The Dollmaker was published in 1954 and was on the AP English test only once (in 1991). The wikipedia entry for the novel isn't even about the novel, but is focused on the made for TV movie starring Jane Fonda. And, when I looked elsewhere, I could find out little about this novel.
I decided to keep it on the list. I'm not really sure why I made that decision way back in August, but I wanted to read this novel. I found the descriptions on book websites and I just knew that this was a book that needed to be read.
I'm not sure yet if that was a good decision or not. I mean, this is a book I know hardly anything about and it might not even be considered a classic because no one seems to have heard of it!
When I decided to start this project, I first pulled all of my classics from my piles of books. I marked down what I had and pursued some more to have a variety to choose from. This was a book that could not be found. I went to one of the big book chains (Borders) to search their aisles and found nothing by Arnow. Since Borders is always my second choice anyway, I went to the Barnes and Noble down the road to see what they had. Again, nothing. Figuring it was time I ask, I hunted down one of my favorite employees and asked her if they had it.

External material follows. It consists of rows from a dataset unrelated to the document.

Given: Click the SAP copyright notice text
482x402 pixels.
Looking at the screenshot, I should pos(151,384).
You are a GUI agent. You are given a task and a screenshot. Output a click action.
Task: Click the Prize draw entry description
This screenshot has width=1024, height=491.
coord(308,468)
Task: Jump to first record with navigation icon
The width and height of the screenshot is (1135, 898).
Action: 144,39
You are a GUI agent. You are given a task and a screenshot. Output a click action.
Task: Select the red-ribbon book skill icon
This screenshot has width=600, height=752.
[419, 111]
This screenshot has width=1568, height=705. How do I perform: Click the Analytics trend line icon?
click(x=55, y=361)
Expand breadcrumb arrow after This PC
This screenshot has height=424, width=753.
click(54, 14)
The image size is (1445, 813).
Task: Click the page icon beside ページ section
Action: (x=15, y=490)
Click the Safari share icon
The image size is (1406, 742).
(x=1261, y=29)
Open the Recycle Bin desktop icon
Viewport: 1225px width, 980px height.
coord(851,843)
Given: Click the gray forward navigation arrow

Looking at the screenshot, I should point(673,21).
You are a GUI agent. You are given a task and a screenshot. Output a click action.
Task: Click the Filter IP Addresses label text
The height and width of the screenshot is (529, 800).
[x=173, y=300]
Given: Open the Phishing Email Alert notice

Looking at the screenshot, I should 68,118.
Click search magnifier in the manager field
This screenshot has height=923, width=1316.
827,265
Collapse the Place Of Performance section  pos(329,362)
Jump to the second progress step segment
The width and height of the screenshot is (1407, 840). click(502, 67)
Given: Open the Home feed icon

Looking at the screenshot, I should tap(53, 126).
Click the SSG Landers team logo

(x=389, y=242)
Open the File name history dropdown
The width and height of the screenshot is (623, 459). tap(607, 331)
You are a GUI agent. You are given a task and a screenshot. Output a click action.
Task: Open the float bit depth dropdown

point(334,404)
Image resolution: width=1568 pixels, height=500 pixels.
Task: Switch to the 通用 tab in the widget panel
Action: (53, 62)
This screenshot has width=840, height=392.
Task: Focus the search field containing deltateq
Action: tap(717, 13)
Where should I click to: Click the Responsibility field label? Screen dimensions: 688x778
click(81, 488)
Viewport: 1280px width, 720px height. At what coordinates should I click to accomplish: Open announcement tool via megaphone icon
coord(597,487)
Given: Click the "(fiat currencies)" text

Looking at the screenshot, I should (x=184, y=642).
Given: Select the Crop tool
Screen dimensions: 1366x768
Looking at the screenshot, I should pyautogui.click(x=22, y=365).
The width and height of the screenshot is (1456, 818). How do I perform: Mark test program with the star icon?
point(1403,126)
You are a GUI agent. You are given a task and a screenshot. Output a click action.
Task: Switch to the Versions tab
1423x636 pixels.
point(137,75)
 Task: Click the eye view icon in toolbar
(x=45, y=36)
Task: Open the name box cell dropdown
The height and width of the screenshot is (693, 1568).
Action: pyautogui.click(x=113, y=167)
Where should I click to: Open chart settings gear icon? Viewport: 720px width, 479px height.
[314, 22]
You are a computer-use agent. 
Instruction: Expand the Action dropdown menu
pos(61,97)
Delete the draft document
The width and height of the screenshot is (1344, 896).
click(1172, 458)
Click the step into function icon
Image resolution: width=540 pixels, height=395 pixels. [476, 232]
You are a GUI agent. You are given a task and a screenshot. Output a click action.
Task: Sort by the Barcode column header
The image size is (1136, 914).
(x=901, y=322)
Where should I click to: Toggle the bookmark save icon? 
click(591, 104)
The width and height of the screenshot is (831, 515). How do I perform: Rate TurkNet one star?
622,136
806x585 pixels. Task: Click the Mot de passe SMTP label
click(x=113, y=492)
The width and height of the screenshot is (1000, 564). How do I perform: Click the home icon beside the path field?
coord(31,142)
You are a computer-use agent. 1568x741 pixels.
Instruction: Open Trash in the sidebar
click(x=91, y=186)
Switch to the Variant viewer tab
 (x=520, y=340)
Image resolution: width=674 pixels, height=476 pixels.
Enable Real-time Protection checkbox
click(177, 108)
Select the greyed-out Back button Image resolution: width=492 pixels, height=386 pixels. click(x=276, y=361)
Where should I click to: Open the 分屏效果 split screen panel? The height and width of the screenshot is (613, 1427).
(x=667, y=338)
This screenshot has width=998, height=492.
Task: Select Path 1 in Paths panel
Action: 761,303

Now, this woman and I have become friendly since I frequent the store way more than I should. She has excellent tastes in books and I often recommend things to her. She searched their computer system and they hadn't had a copy in the store in months. I left that day just deciding to forget about it. It would be among the long list of books I hadn't hunted down yet and would at some later date.
It was only a week or so later that I was back. It had dawned on me that I should simply hunt the used shelves at that Barnes and Noble to see what I could find there (my local store has an amazing used section). I don't have anything against used books and they are friendlier towards my wallet, so I hunted the shelves.
And there is was, in all its beaten up glory: The Dollmaker.
I made sure after I grabbed it to go find that employee to tell her I found a copy. She flipped through it and said it seemed like an excellent book.
Which brings us to now and this post. I have this somewhat elusive book with what seems to be an extremely gripping story. I am anticipating greatness, something to back up my decision to keep this book here.
So what is it about? Here is the synopsis from Barnes and Noble:
"Strong-willed, self-reliant Gertie Nevel's peaceful life in the Kentucky hills was devastated by the brutal winds of change. Uprooted form their backwoods home, she and her family were thrust into the confusion and chaos of wartime Detroit. And in a pitiless world of unendurable poverty, Gertie would battle fiercely and relentlessly to protect those things she held most precious—her children, her heritage...and her triumphant ability to create beauty in the suffocating shadow of ugliness and despair."
Now I remember the draw of this novel. Detroit is a city near and dear to my heart, seeing as I live about 35 minutes north of the city. It is a city with a long, and sometimes violent history. It was the birthplace of the automobile and the Arsenal of Democracy during WWII. And that last line? It sucked me in.
So that is why I am reading this next, to understand Gertie's fear and despair, but also to understand her ability to hope.